The first half of the year saw a continued surge in ransomware, Business Email Compromise (BEC) and other threats, with Trend Micro blocking over 38 billion during the period, it claimed in a new report.
The security giant’s Smart Protection Network stopped a total of 38.5 billion threats in 1H 2017, according to its 2017 Midyear Security Roundup: The Cost of Compromise.
It claimed to have detected over 82 million ransomware threats globally during the period, which was notable for widespread chaos caused by the WannaCry and NotPetya ransomware campaigns.
Also very much on the radar still are BEC scams: the vendor claimed to have detected over 3,000 such threats during the first half of 2017.
The FBI claimed back in May that between October 2013 and December 2016 the scams have netted cyber-criminals over $5.3bn worldwide.
According to Trend Micro data it’s the CEO’s name that’s most frequently spoofed to con recipients into transferring large sums of money out of the corporate bank account; used in 42% of attacks spotted in the first half of 2017.
Next came the managing director or director (23%), followed by president (7%).
In terms of the roles directly targeted by the scammers, the CFO unsurprisingly came top (19%), followed by director of finance (7%) and finance manager (6%), although the vast majority (57%) came from various unnamed roles, presumably lower down the rung.
Trend Micro claimed cyber-criminals are also using keylogger malware and HTML pages in phishing emails to try and improve their chances of success.
The Trend Micro Zero Day Initiative (ZDI) publicly disclosed 382 vulnerabilities in the first half of the year.
Although the number present in products from Adobe (92) and PDF software firm Foxit (50) were higher than during the second half of 2016, Microsoft, Apple and Google all saw a decrease.
However, Trend Micro warned that even old bugs could come back to bite organizations if they’re not patched; as happened during the WannaCry campaign, which exploited a patched Microsoft Windows SMB flaw.
Trend Micro principal security strategist, Bharat Mistry, explained that regular patching, backing up and keeping AV up-to-date are classic best practices that can still have a significant impact in making firms more secure.

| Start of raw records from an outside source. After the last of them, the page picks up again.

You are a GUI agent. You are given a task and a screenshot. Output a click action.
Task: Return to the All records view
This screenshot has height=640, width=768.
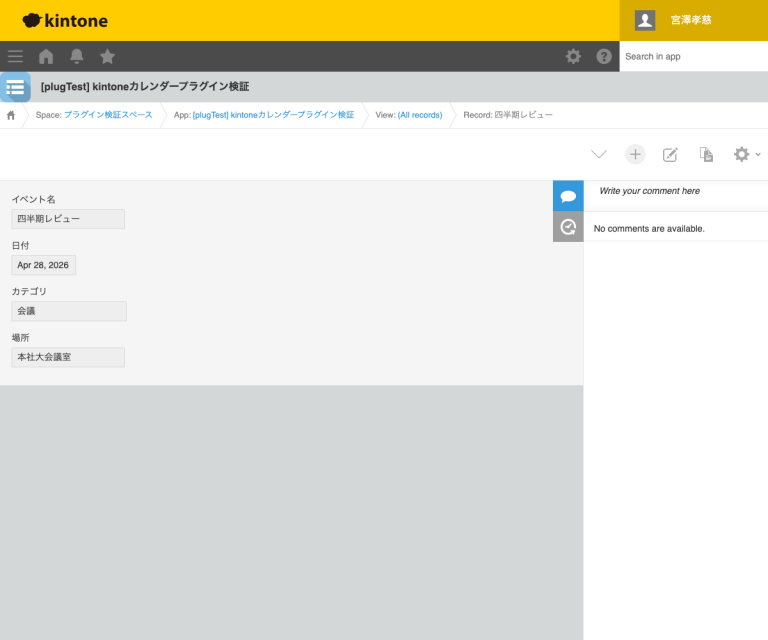420,115
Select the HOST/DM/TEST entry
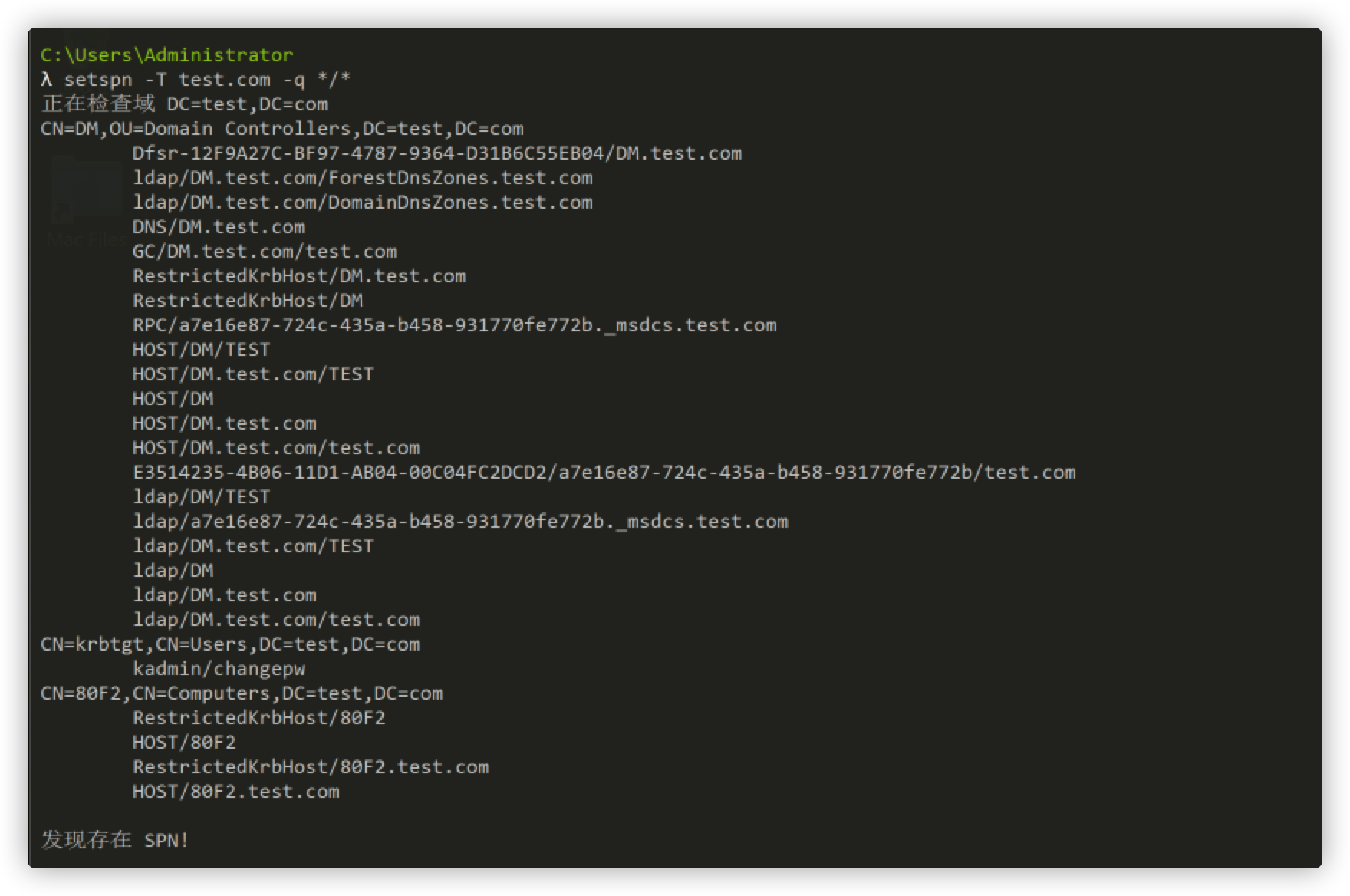This screenshot has height=896, width=1350. pos(201,350)
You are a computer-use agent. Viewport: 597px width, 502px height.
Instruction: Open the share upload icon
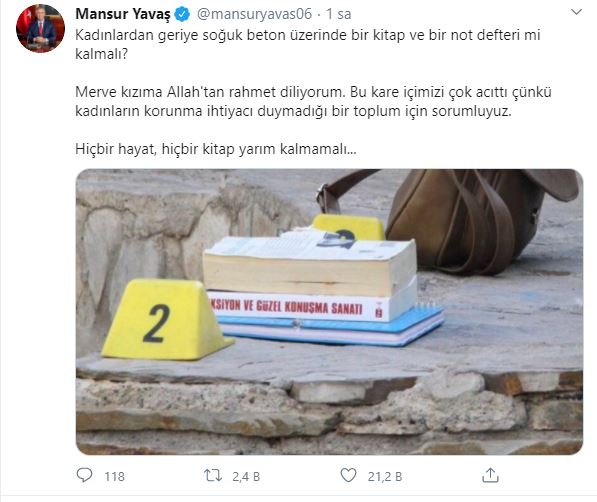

“The other aspect to focus on is the human element and by their very nature humans are not perfect. People we can’t patch, but here education does help, although you can only go so far to upskill your staff to defend against a trained professional whose only job it is to get in,” he told Infosecurity.
“So, you should think about a layered defence approach that covers both human and technology factors and be comfortable that they are substantially reducing your risk.”